TEKSTFRAGMENT
★ ★ ★ ★ ★

Het Hoofd van de Scheepvaartinspectie, 
Gelet
                op: 
het bepaalde in artikel 6, vijfde lid, van Bijlage lV van het
                Schepenbesluit 1965: 
Maakt bekend: 
1.1 Een brandblustoestel moet telkenmale na verloop van ten
                hoogste één jaar worden geïnspecteerd. 
1.2 Deze jaarlijkse
                inspectie moet worden verricht overeenkomstig het bepaalde in hoofdstuk 4.2 van de
                Nederlandse norm NEN 2559. 
2.1 Een brandblustoestel moet
                telkenmale na verloop van ten hoogste vijf jaar worden gereviseerd door de fabrikant
                van het betreffende brandblustoestel of door een erkend deskundige. 
2.2 De vijfjaarlijkse revisie moet worden verricht overeenkomstig het
                bepaalde in hoofdstuk 4.3 van de Nederlandse norm NEN 2559. Deze vijfjaarlijkse
                revisie geldt zowel voor de brandblustoestellen met een vulling op waterbasis als
                voor de overige brandblustoestellen. 
3.1 De vijfjaarlijkse
                revisie geldt tevens als de onder 1.1 bedoelde jaarlijkse inspectie. 
3.2 Een erkend deskundige als bedoeld onder 2.1 moet in
                dienst zijn van een, op grond van de Regeling voor de Erkenning van
                Onderhoudsbedrijven kleine Blusmiddelen, erkend bedrijf alsmede in het bezit zijn
                van een geldig legitimatiebewijs, zijnde het bewijs van vakbekwaamheid van `erkend
                deskundige’ voor het uitvoeren van onderhoudswerkzaamheden aan brandblustoestellen.
                    
4.1 Bij het periodiek nazien en beproeven van
                brandblustoestellen in het buitenland moet erop worden toegezien dat de daartoe
                optredende personen dan wel onderhoudsbedrijven ten minste beantwoorden aan de
                definities betreffende de deskundige, de erkend deskundige en het erkend
                onderhoudsbedrijf zoals bepaald in hoofdstuk 3 van de Nederlandse norm NEN 2559.

★ ★ ★ ★ ★

VASTGELEGDE GEGEVENS
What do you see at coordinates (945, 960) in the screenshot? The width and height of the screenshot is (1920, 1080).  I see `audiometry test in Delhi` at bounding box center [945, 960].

★ ★ ★ ★ ★

Kopieer uit de tekst over brandblustoestellen het stuk dat begint bij de woorden "1.2 Deze jaarlijkse" en eindigt na "de overige brandblustoestellen.". De gegevens komen uit een andere bron.

1.2 Deze jaarlijkse
                inspectie moet worden verricht overeenkomstig het bepaalde in hoofdstuk 4.2 van de
                Nederlandse norm NEN 2559. 
2.1 Een brandblustoestel moet
                telkenmale na verloop van ten hoogste vijf jaar worden gereviseerd door de fabrikant
                van het betreffende brandblustoestel of door een erkend deskundige. 
2.2 De vijfjaarlijkse revisie moet worden verricht overeenkomstig het
                bepaalde in hoofdstuk 4.3 van de Nederlandse norm NEN 2559. Deze vijfjaarlijkse
                revisie geldt zowel voor de brandblustoestellen met een vulling op waterbasis als
                voor de overige brandblustoestellen.